Objective =
Reproduce the lines from the one containing "Given: Click the clear search circle-x icon" through the one containing "tap(941, 221)", inclusive, without any changes.

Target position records
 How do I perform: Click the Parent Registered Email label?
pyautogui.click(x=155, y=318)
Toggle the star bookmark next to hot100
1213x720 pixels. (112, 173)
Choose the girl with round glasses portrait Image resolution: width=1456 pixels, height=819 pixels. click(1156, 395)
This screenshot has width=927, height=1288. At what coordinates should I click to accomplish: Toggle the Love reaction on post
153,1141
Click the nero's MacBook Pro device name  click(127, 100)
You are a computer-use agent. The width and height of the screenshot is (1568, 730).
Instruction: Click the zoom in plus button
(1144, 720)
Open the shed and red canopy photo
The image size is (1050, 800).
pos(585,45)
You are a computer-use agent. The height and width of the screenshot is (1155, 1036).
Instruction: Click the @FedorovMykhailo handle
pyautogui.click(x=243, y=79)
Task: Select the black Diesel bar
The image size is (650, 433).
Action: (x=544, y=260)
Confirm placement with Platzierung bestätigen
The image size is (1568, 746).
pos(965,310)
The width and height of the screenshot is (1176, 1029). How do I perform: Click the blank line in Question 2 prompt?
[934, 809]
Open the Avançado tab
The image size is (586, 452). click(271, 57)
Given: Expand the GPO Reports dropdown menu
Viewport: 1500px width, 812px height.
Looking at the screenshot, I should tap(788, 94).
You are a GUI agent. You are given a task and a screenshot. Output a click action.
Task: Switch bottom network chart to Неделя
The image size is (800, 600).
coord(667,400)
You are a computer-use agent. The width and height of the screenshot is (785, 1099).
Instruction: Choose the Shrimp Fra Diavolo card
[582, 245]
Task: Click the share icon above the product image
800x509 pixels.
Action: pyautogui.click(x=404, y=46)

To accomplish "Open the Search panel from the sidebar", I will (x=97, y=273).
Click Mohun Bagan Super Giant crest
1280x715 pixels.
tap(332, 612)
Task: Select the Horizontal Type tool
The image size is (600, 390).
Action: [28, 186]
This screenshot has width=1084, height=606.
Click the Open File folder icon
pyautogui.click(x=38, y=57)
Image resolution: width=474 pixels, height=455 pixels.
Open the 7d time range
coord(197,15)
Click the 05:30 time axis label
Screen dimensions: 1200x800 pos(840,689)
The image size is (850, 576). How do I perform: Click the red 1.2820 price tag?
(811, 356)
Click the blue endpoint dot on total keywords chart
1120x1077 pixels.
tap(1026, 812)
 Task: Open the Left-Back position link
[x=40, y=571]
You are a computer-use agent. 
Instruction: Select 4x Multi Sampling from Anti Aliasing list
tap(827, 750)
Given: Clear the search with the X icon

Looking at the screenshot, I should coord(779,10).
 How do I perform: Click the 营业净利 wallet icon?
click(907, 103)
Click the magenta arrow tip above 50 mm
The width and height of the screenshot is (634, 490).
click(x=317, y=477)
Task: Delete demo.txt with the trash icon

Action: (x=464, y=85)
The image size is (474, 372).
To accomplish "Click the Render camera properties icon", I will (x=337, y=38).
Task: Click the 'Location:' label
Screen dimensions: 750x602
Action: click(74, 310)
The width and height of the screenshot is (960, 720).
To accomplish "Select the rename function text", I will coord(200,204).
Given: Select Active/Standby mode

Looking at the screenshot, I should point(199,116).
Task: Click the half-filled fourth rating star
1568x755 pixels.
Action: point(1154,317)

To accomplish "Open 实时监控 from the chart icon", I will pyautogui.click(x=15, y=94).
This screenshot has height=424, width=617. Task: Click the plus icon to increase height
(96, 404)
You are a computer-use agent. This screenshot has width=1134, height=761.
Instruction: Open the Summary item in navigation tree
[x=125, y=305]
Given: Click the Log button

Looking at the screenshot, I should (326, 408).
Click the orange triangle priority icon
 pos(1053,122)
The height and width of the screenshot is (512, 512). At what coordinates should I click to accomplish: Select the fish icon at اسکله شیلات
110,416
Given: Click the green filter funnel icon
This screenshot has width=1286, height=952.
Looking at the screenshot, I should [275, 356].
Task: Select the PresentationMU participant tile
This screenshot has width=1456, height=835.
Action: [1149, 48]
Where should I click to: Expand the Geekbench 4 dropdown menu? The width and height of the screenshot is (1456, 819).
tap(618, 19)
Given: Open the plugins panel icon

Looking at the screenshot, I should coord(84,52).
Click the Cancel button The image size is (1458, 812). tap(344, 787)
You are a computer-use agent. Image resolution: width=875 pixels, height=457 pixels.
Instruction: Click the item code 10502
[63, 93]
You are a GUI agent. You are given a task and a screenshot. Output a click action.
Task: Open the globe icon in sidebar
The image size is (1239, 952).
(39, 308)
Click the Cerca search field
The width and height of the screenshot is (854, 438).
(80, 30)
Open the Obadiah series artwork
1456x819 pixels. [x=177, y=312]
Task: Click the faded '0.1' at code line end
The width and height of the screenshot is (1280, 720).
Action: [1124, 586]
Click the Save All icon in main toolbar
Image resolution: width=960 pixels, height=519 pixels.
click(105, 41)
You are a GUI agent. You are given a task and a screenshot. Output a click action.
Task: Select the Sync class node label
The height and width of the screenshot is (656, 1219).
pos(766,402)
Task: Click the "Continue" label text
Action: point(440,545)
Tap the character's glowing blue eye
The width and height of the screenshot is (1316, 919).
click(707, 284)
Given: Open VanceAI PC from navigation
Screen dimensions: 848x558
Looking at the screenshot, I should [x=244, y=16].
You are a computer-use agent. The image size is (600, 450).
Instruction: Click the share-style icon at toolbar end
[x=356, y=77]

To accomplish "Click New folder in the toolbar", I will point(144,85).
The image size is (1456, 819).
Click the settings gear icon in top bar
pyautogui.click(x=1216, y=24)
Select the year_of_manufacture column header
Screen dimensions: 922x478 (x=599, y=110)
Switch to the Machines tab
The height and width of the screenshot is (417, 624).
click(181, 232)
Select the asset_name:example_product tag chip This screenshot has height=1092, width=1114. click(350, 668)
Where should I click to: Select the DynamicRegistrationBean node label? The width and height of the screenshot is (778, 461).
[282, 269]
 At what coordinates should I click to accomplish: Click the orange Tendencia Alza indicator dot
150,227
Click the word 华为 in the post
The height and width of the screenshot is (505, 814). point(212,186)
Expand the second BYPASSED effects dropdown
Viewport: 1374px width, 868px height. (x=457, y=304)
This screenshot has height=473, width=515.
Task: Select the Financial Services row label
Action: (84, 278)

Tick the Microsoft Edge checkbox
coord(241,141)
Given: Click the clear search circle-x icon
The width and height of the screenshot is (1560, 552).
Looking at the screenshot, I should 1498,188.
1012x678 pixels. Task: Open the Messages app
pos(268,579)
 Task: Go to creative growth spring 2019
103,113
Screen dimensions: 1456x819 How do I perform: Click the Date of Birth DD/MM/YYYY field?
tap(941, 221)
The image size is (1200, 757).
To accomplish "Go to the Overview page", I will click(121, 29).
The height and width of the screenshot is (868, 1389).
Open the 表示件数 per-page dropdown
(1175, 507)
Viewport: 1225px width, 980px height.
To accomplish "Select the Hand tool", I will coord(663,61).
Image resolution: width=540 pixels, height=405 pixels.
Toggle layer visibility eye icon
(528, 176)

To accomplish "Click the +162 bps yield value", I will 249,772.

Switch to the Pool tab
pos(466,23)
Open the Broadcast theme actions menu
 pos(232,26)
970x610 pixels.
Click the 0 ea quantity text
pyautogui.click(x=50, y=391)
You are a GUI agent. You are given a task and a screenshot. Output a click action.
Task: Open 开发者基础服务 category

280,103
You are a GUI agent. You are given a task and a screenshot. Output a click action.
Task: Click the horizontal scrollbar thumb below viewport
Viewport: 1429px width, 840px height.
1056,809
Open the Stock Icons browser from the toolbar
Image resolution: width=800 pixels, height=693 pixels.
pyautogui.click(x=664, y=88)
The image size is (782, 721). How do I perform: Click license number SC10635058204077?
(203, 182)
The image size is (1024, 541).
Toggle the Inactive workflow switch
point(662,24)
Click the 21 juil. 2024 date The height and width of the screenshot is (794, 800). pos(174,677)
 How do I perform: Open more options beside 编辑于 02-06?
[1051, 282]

Final answer =
Given: Click the clear search circle-x icon
The width and height of the screenshot is (1560, 552).
Looking at the screenshot, I should 1498,188.
1012x678 pixels. Task: Open the Messages app
pos(268,579)
 Task: Go to creative growth spring 2019
103,113
Screen dimensions: 1456x819 How do I perform: Click the Date of Birth DD/MM/YYYY field?
tap(941, 221)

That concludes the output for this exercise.